La pêche à la dynamite, un fléau dévastateur

Si pendant longtemps, cannes à pêche et filets capturaient "équitablement" les poissons, ces méthodes traditionnelles semblent être devenues dépassées dans certains pays. A la place des vers de terre et des hameçons, dynamite et autres explosifs font désormais partie du régime des poissons.
La pêche à la dynamite, un fléau dévastateur

Il est loin l'époque où Némo et Ariel pouvaient se balader tranquillement sous l'océan. Depuis la fin de la Deuxième Guerre mondiale, les fonds marins ne dansent plus au rythme des courants, mais à celui d'explosifs en tout genre. Plus rentable, mais plus destructrice que la pêche traditionnelle, la pêche à la dynamite, ou du moins à l'explosif, se pratique dans pas moins de 40 pays dans le monde. Zoom sur une technique de pêche qui met en péril tout l'écosystème marin.

Soixante ans de pratique barbare

C'est vers la fin des années 1950 que la pêche à l'explosif, notamment à la dynamite, s'est répandue. Elle consiste à lâcher un engin explosif sous l'eau afin que la déflagration tue ou assomme les poissons qui flottent alors à la surface au bout de quelques minutes.

Très naturellement, c'est vers la dynamite qu'on s'est tourné en premier, mais au fil des années, les méthodes ont varié en tendant de plus en plus vers l'artisanal : plastic, fulminate de mercure, pétards au magnésium, cheddite, et même têtes d'allumette, la liste des explosifs est longue et certains, comme la cheddite, sont très faciles à fabriquer.
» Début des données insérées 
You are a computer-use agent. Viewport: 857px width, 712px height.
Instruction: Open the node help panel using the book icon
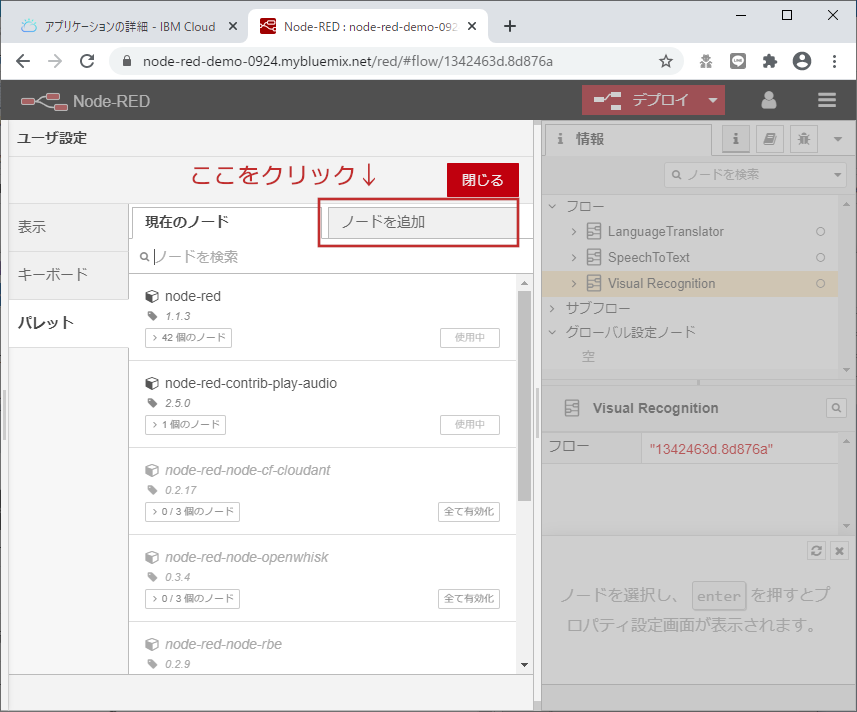point(769,139)
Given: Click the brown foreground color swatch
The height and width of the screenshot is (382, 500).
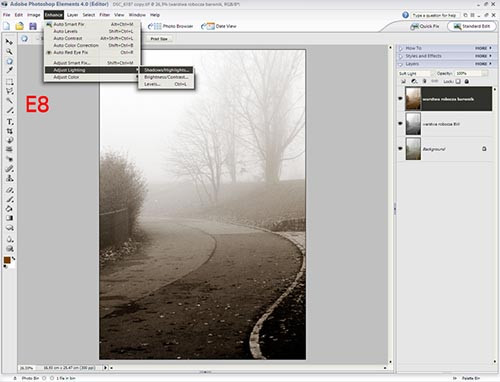Looking at the screenshot, I should pyautogui.click(x=7, y=260).
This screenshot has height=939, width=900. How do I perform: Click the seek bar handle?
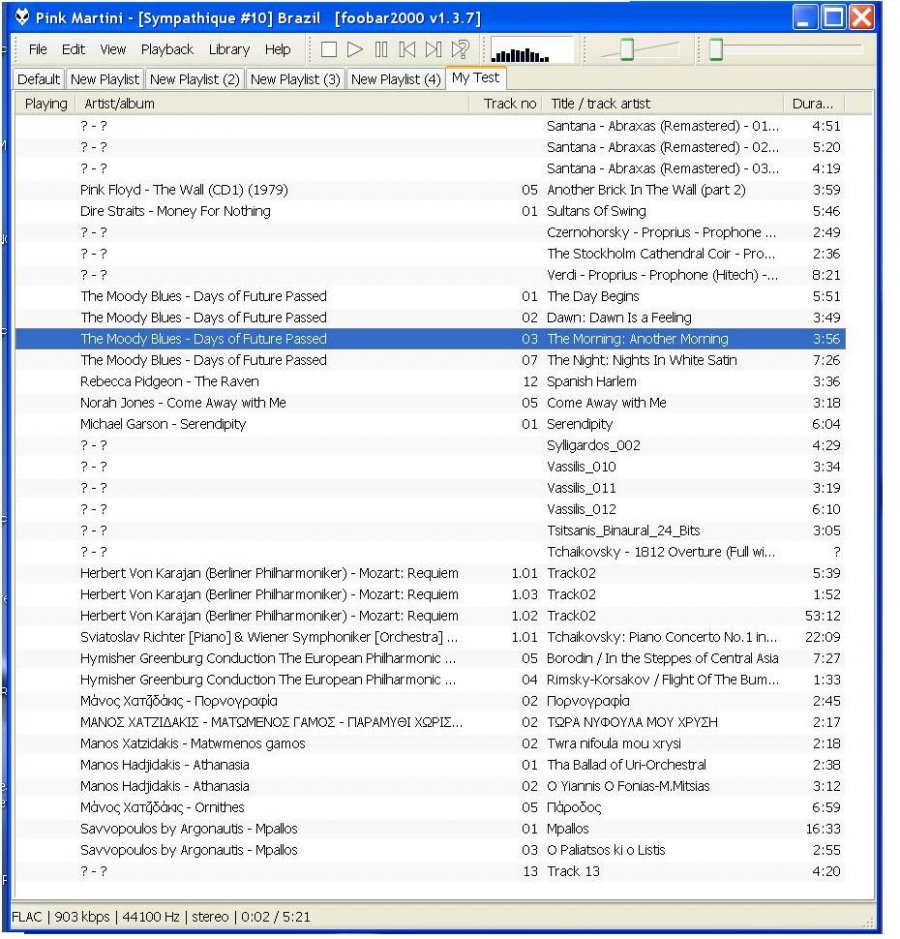pos(716,50)
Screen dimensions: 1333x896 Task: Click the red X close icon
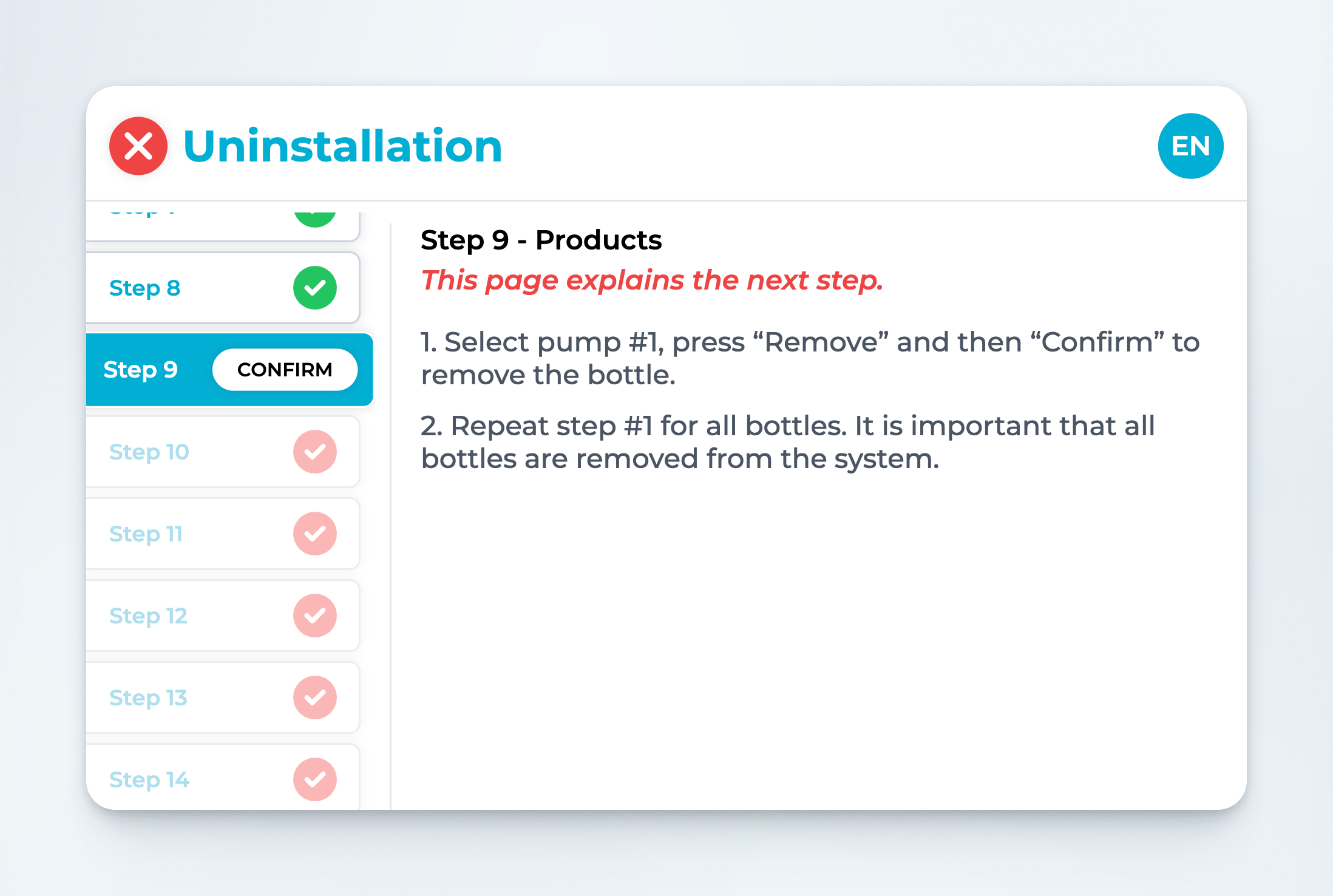click(x=138, y=146)
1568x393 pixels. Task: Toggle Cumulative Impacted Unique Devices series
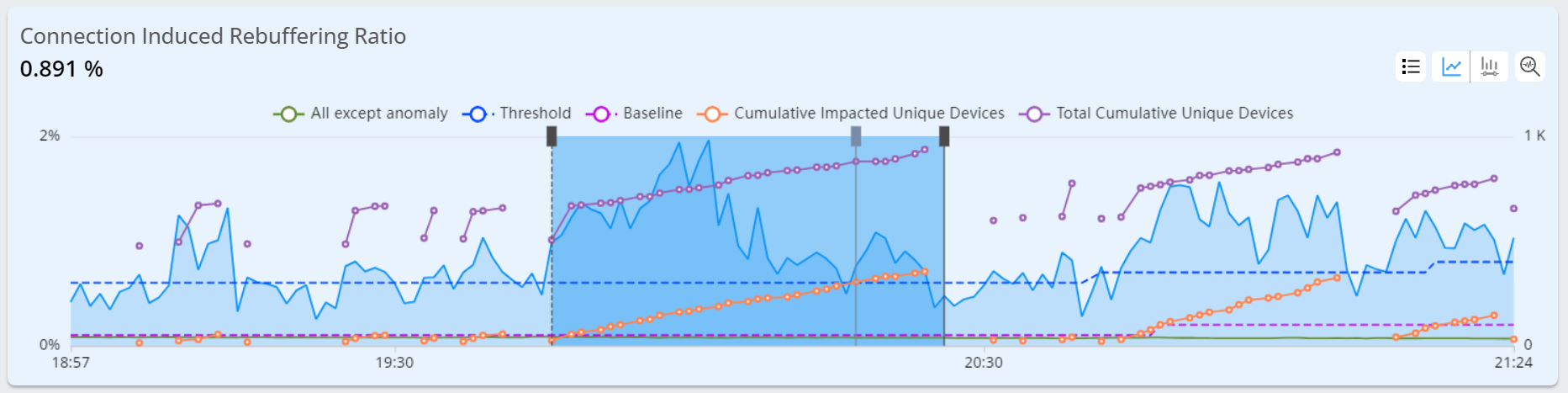tap(851, 114)
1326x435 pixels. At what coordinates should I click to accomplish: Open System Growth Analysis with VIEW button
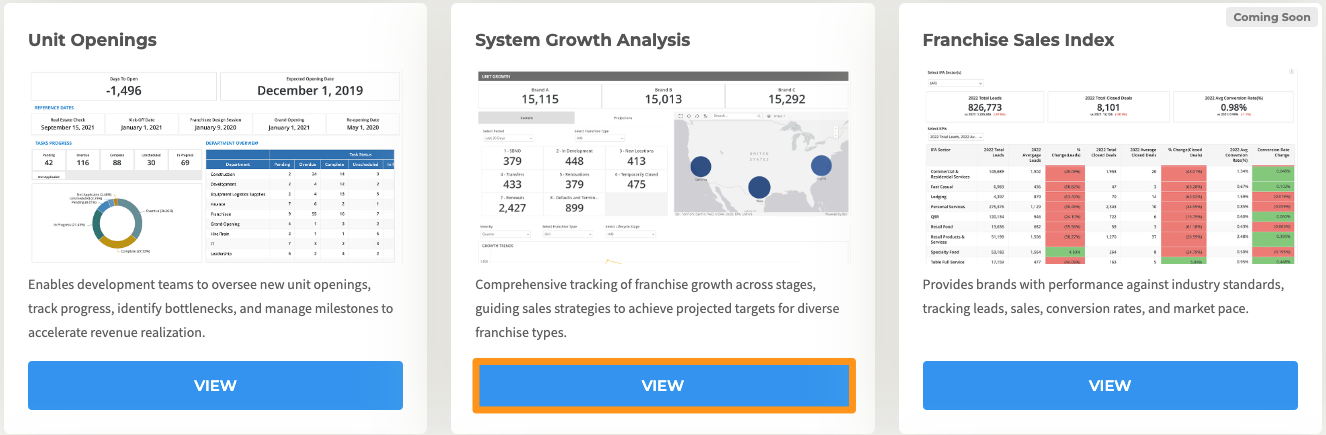662,385
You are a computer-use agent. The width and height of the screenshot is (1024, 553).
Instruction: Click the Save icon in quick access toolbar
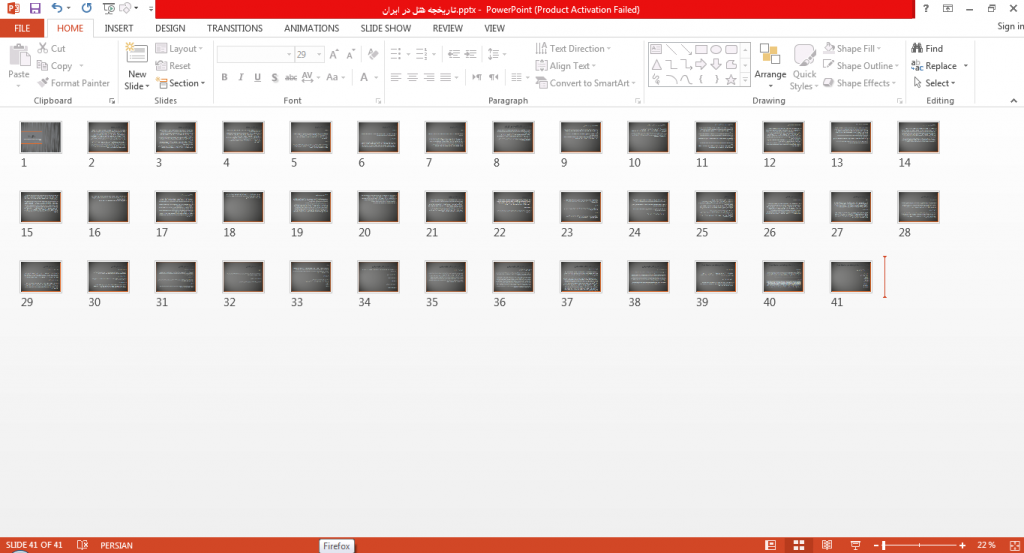[35, 8]
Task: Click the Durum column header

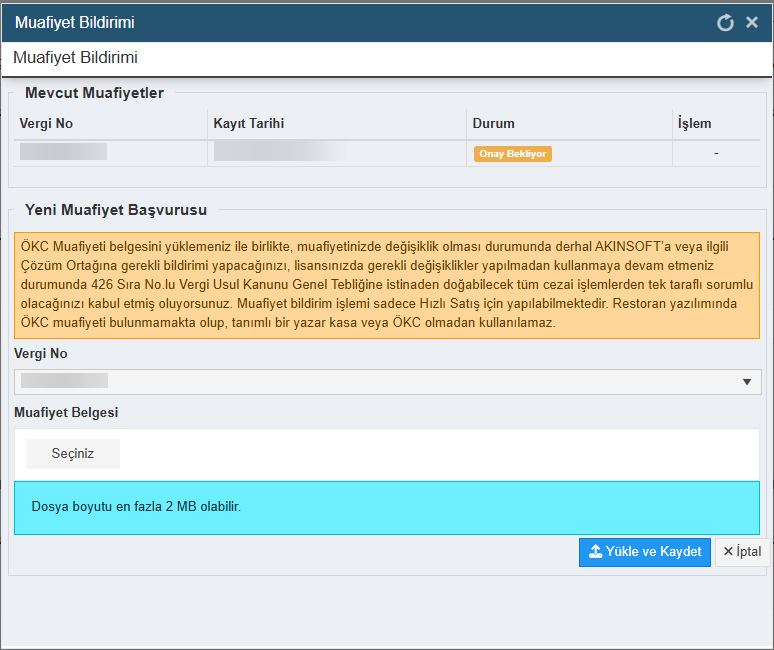Action: [x=494, y=124]
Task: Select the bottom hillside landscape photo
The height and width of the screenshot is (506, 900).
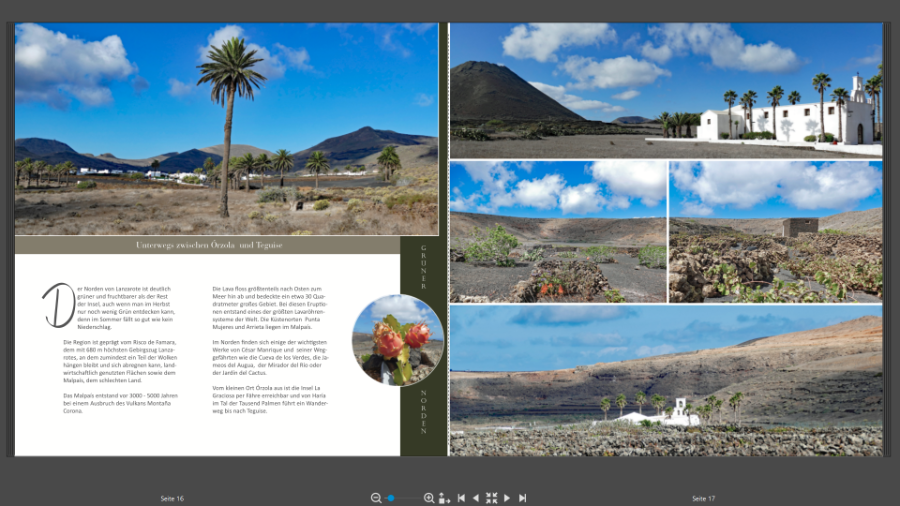Action: 666,380
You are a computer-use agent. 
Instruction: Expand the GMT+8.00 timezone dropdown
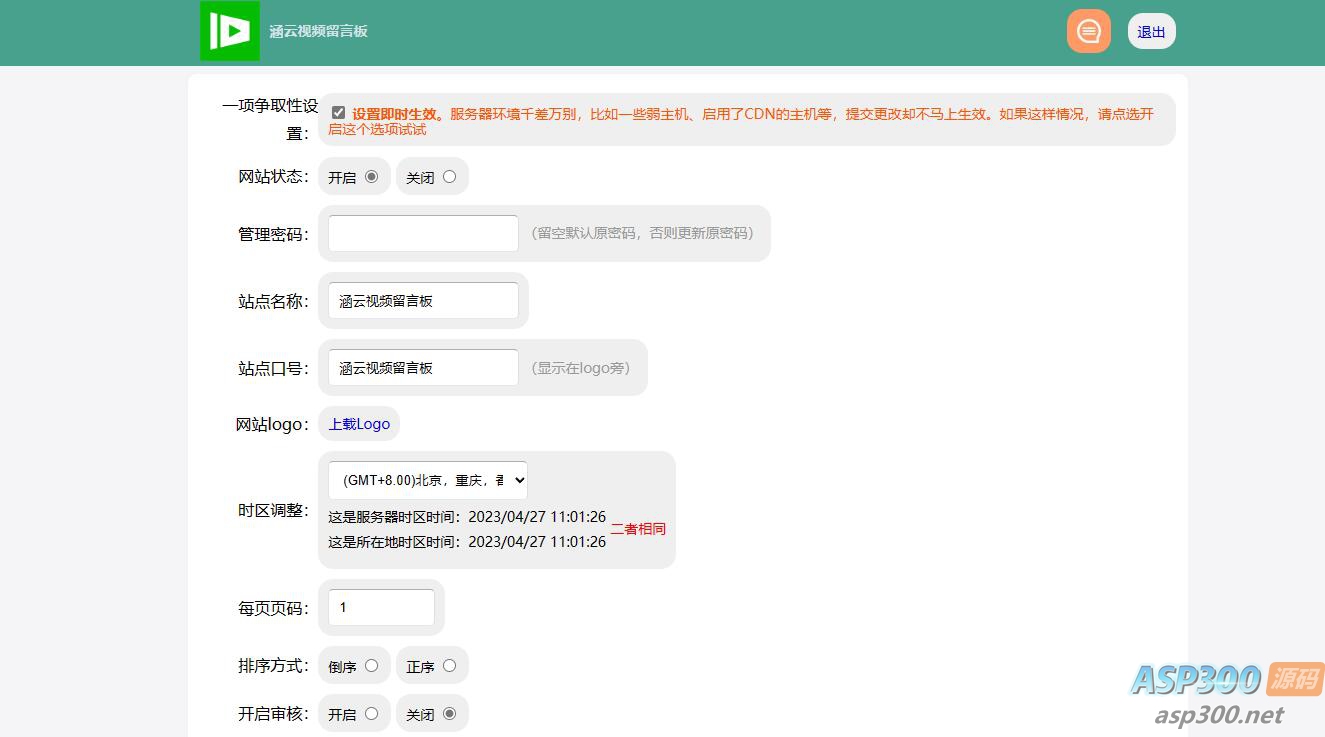(428, 480)
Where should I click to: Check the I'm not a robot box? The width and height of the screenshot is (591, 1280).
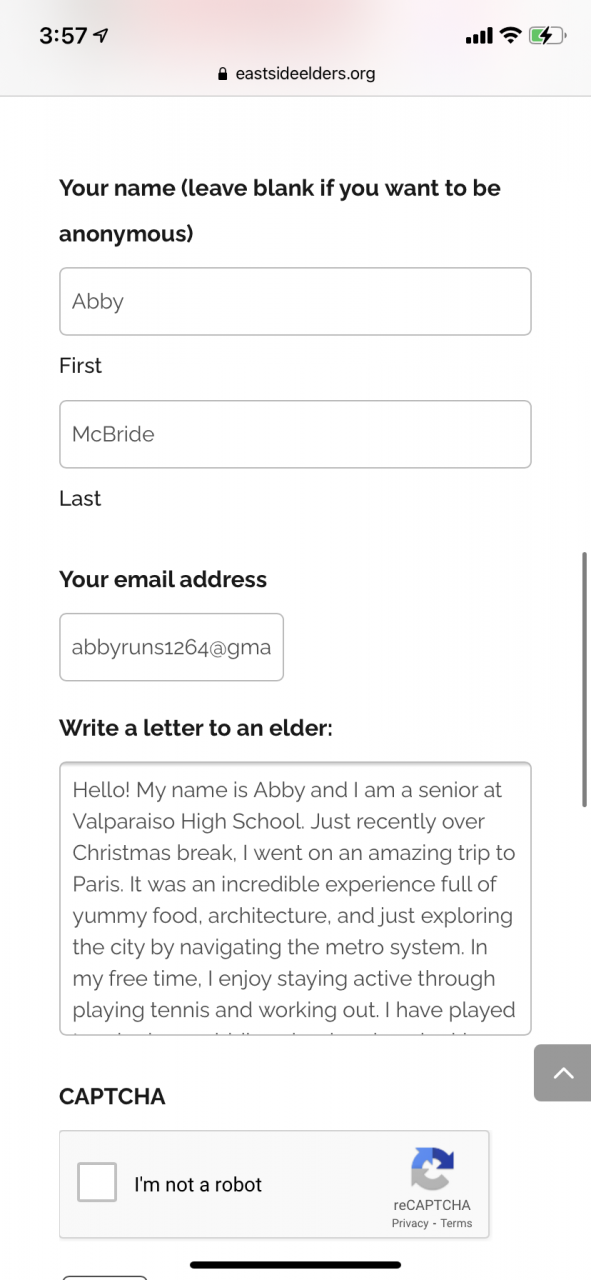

D'une manière générale, les pêcheurs fixent leurs explosifs à un poids (du plomb ou plus simplement, une pierre) pour qu'ils atteignent une bonne profondeur. Ensuite, soit ils allument une mèche, soit ils utilisent une source électrique pour déclencher l'explosion. Une explosion sous l'eau est cinq fois plus importante que sur la terre ferme, tuant net les poissons ou infligeant des séquelles si importantes (hémorragies viscérales, encéphaliques, éclatement des organes internes, etc.) qu'ils en meurent dans les minutes qui suivent.

Une technique motivée par l'appât du gain

Dix fois plus rentable que la pêche traditionnelle alors qu'elle ne nécessite que peu d'effort et de temps, la pêche à la dynamite trouve des adeptes partout, aussi bien dans des pays pauvres comme la Tanzanie, que dans des contrées comme le Liban, la Libye, les Philippines, ou encore l'Indonésie. Elle est aussi pratiquée en Europe, notamment au Monténégro.

Aveuglés par le gain immédiat, ces terroristes des fonds marins continuent leur pratique même en hiver, période de reproduction de la plupart des poissons. Résultat, le stock de poissons a de plus en plus de mal à se renouveler, surtout avec l'action conjuguée de la surpêche.

Il faut savoir aussi que cette pratique n'est pas sans risque et que les poissons ne sont pas les seules victimes de la pêche à la dynamite : les histoires de pêcheurs aux bras arrachés, aux mains amputées ou même qui y laissent leur vie ne se comptent plus. La pratique, pourtant, trouve encore des adeptes.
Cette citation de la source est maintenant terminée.